9. The cooling system according to claim 6, further comprising

a second shutter located to face a core surface of the other heat exchanger, and configured to adjust an amount of air flowing to the other heat exchanger, wherein

the shutter located to face the core surface of the specified heat exchanger is a first shutter, and

the controller is configured to control the opening degree of the first shutter in the closing direction and an opening degree of the second shutter in an opening direction to increase the amount of air flowing to the other heat exchanger upon determining that the amount of air flowing to the other heat exchanger needs to be increased.
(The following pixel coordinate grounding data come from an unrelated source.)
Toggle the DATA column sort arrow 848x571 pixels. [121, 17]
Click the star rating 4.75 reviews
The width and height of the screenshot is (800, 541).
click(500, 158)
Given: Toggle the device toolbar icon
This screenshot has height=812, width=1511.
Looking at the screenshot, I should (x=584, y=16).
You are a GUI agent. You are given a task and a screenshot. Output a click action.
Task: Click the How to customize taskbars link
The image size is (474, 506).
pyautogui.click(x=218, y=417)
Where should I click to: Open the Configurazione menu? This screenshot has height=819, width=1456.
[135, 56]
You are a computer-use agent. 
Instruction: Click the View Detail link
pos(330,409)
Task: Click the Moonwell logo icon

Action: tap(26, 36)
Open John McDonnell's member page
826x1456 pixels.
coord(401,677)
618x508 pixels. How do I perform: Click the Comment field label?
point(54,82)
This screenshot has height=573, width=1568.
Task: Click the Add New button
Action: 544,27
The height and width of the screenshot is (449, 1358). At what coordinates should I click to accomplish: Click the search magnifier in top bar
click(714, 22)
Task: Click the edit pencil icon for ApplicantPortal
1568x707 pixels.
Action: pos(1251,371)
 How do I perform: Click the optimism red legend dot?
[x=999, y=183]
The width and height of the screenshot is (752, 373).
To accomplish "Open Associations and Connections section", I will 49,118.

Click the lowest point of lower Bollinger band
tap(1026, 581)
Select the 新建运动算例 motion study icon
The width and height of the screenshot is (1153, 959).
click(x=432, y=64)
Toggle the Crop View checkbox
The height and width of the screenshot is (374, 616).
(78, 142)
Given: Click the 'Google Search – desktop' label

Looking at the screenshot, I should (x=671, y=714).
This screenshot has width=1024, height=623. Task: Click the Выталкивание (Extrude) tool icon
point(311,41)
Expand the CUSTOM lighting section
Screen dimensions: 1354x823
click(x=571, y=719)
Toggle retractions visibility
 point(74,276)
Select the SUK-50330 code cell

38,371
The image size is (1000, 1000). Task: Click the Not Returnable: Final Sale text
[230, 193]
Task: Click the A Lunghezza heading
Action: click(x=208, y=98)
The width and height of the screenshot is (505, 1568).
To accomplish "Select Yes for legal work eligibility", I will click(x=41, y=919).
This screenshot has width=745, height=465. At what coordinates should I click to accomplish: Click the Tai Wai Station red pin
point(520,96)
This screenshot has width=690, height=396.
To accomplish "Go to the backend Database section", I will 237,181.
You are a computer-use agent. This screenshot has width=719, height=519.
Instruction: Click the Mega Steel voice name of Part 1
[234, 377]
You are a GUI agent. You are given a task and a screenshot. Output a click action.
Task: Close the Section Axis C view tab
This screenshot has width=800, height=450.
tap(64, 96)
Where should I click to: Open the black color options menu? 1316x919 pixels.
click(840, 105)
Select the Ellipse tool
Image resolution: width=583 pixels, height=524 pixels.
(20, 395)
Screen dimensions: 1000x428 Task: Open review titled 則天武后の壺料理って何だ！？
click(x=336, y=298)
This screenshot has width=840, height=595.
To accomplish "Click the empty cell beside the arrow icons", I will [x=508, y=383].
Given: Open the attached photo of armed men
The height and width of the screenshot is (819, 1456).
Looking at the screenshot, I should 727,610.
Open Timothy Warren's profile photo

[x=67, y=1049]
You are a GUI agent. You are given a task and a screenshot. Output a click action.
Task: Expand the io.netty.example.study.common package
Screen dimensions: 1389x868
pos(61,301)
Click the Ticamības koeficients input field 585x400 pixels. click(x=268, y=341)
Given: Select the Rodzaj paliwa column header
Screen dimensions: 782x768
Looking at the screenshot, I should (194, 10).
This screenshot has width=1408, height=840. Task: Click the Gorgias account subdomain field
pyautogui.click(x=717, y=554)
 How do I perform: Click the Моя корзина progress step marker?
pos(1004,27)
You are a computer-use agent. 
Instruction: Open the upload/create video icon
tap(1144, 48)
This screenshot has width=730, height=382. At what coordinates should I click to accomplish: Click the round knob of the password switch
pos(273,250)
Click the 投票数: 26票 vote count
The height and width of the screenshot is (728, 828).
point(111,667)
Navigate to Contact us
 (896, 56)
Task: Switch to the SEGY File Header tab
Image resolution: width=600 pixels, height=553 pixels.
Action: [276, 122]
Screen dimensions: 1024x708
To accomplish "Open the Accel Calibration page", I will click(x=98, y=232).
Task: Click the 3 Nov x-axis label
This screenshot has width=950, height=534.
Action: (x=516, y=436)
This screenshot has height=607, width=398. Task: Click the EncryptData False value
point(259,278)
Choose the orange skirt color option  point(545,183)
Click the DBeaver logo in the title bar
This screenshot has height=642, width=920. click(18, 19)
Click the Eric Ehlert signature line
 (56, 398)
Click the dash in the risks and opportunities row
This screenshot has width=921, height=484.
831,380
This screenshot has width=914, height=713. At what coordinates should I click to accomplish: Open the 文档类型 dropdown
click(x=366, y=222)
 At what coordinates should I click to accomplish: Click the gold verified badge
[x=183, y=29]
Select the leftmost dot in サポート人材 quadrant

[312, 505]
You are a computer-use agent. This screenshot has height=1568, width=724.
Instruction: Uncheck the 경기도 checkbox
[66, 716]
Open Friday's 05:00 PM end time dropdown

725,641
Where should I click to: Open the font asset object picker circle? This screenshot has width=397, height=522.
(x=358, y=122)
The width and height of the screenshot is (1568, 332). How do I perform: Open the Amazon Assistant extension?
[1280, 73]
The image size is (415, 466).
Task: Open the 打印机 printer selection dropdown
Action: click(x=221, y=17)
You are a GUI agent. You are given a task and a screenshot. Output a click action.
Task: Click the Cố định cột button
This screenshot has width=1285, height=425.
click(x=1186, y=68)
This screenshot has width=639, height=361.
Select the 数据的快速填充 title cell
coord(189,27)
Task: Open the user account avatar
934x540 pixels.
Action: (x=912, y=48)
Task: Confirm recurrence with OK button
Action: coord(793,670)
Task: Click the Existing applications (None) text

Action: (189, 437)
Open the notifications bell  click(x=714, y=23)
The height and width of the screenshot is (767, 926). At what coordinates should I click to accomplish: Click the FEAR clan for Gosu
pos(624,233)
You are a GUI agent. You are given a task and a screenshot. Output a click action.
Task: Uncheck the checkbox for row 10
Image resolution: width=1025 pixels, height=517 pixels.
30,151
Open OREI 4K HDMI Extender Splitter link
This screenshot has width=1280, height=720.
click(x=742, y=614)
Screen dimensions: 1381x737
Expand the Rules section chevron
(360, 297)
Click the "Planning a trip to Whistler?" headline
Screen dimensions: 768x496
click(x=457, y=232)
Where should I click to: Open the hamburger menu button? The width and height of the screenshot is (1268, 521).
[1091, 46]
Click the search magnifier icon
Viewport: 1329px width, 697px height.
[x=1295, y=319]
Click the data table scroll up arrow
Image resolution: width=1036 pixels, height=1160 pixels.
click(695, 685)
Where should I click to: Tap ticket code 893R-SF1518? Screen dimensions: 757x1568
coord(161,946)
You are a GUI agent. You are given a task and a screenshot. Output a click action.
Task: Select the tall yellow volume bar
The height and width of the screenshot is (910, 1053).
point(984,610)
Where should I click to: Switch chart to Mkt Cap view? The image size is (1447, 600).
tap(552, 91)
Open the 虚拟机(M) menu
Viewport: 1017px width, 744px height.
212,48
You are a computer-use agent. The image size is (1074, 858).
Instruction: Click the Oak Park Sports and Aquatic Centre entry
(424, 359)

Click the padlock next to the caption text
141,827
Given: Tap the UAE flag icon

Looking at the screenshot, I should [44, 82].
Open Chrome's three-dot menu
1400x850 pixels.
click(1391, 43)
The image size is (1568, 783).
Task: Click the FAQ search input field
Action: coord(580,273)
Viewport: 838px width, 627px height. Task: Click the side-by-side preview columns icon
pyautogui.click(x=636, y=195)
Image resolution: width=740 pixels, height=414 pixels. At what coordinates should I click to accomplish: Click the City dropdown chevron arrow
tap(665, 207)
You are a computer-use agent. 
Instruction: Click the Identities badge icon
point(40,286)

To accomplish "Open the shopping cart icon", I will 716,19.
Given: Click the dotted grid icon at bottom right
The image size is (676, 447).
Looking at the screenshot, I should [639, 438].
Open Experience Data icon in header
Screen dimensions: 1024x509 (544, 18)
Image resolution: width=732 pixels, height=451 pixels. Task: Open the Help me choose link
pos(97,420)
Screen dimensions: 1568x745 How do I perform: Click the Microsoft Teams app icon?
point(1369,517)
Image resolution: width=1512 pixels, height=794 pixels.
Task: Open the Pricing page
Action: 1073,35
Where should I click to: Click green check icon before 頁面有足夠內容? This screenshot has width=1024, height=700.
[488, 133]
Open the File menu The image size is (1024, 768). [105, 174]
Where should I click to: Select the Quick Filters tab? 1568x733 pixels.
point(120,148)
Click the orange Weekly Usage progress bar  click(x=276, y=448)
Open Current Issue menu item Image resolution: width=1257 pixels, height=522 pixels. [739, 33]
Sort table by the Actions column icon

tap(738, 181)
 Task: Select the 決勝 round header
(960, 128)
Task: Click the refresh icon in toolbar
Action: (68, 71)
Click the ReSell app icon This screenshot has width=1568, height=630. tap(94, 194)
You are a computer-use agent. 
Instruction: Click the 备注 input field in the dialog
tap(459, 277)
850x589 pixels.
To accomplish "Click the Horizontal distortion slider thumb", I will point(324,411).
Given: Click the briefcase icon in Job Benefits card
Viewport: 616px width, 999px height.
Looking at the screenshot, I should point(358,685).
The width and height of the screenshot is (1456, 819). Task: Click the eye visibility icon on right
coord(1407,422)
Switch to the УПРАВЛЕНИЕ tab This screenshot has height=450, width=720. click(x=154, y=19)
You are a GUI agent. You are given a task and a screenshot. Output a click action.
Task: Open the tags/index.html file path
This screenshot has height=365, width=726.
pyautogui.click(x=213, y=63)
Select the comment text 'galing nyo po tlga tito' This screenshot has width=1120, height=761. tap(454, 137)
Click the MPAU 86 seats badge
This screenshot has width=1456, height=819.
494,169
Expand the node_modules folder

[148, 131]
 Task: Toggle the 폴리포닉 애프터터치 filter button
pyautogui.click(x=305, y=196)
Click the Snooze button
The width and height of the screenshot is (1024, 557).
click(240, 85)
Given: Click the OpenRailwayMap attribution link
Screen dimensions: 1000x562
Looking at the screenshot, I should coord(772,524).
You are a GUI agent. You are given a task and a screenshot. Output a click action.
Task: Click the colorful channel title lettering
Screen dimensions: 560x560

10. A cooling system comprising:

a first heat exchanger configured to cool a first fluid through heat exchange between the first fluid and an air;

a second heat exchanger configured to cool a second fluid through heat exchange between the second fluid and the air;

a shutter located to face a core surface of the first heat exchanger and configured to adjust an amount of air flowing to the first heat exchanger; and

one or more processors coupled to an in-vehicle sensor and coupled to a memory storing program instruction that when executed by the one or more processors cause the one or more processors to at least: determine whether an amount of air flowing to the second heat exchanger needs to be increased based on a vehicle state detected by the in-vehicle sensor; and control an opening degree of the shutter to reduce the amount of air flowing to the first heat exchanger and to increase the amount of air flowing to the second heat exchanger upon determining that the amount of air flowing to the second heat exchanger needs to be increased.